== What the exercise asks ==
Write out, character for character, the lines from the one containing "is (852, 897)." through the one containing "escrituracao-nao-radio: Não is", both included.
Available data Block Start
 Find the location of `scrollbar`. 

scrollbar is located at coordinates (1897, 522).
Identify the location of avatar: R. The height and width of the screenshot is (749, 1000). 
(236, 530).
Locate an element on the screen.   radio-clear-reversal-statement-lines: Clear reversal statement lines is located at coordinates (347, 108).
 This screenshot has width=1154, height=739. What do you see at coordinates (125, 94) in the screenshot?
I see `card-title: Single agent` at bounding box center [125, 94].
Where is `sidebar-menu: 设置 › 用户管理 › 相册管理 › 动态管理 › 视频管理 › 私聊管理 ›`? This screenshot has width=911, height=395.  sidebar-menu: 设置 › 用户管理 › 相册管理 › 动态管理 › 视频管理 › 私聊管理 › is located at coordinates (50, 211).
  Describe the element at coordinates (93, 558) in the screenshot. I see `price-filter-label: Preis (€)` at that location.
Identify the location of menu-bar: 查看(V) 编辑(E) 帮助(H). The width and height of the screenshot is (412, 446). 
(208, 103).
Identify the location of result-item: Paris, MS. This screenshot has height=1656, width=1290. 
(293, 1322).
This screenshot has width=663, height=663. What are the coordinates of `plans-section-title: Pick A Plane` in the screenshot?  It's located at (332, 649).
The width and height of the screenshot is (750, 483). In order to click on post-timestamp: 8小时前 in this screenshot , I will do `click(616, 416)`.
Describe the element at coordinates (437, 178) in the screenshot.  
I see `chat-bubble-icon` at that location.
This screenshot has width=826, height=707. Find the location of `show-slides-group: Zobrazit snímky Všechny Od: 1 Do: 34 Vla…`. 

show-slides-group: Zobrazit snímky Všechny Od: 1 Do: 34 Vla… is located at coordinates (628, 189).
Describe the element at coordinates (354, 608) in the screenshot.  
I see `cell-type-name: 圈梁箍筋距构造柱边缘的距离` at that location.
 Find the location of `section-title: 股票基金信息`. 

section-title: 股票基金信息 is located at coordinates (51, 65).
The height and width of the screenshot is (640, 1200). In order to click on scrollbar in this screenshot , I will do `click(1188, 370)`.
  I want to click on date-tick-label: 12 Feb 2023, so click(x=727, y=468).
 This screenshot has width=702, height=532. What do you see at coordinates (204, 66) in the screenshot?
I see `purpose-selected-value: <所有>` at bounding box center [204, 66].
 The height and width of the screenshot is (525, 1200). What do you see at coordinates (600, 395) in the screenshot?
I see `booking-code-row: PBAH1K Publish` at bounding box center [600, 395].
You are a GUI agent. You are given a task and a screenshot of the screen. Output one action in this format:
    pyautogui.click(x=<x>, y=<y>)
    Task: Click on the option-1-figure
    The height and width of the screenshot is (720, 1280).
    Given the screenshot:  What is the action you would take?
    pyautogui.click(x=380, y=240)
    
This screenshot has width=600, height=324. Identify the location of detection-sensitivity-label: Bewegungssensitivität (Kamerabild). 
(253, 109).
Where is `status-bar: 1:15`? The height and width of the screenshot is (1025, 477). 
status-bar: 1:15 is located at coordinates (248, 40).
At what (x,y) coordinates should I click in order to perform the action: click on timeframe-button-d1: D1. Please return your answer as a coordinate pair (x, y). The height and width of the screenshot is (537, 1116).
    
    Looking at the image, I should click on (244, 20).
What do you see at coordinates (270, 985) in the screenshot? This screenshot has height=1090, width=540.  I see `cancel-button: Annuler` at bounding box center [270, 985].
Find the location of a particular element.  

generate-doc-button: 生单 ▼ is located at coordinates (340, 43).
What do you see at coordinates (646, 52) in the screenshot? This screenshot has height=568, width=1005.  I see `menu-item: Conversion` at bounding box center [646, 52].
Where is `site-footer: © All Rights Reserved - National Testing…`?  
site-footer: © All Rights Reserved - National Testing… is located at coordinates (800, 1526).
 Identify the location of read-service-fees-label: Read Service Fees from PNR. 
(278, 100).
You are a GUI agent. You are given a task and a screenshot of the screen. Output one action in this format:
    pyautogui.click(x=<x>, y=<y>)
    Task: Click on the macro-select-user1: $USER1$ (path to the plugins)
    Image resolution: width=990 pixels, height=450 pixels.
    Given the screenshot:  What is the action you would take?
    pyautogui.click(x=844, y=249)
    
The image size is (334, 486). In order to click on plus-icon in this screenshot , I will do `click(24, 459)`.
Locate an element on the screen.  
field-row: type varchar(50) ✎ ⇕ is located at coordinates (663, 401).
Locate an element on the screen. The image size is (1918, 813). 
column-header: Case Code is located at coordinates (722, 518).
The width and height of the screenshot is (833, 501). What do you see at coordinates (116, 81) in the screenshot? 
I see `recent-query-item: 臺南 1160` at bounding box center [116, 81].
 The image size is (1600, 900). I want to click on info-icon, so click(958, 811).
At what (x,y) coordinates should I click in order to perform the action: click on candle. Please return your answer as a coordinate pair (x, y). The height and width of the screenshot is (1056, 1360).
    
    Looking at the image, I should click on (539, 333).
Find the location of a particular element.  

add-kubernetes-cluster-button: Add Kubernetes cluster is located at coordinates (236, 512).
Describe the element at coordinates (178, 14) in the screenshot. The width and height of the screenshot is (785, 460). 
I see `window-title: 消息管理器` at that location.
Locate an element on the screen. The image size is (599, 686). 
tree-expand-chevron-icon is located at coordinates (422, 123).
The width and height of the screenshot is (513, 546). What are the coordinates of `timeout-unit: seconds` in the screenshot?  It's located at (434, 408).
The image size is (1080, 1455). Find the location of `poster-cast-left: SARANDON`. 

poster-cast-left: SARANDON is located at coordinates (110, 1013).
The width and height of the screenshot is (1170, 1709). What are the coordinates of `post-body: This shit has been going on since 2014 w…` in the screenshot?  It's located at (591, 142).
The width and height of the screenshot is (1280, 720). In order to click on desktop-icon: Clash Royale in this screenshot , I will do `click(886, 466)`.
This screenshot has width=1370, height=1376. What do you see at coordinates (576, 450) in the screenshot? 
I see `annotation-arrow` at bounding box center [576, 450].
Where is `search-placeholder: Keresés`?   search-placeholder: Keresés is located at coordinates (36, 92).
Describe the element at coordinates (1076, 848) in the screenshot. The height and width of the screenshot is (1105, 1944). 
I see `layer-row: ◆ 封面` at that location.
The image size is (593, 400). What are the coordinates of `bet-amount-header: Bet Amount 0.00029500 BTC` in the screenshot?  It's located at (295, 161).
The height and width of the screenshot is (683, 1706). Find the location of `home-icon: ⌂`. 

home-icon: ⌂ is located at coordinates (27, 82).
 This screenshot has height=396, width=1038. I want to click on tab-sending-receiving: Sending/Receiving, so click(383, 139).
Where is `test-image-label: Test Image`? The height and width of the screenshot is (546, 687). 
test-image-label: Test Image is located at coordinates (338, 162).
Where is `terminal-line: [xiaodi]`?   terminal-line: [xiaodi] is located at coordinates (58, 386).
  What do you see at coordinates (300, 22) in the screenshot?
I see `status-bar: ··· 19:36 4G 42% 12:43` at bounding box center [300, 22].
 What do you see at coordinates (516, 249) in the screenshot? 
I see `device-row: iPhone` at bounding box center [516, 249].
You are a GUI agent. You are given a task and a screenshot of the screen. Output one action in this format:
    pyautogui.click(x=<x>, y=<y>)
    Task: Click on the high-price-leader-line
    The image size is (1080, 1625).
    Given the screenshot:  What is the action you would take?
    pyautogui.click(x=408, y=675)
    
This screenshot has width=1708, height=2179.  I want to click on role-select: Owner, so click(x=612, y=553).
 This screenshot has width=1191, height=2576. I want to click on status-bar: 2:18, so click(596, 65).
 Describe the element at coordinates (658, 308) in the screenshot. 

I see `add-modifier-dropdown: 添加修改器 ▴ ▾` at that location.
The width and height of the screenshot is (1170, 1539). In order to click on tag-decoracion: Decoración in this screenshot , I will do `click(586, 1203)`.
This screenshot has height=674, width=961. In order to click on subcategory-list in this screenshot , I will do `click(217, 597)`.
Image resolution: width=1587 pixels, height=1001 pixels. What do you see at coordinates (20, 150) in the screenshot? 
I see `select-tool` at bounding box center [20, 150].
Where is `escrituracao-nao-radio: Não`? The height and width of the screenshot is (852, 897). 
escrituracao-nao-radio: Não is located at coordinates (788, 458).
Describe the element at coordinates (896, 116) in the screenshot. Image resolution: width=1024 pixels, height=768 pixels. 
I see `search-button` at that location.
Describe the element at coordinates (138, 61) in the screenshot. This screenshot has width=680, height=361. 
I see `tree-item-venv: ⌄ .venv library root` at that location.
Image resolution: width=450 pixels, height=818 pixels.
Available data Block End
== Solution for this exercise ==
Where is `escrituracao-nao-radio: Não`? The height and width of the screenshot is (852, 897). 
escrituracao-nao-radio: Não is located at coordinates (788, 458).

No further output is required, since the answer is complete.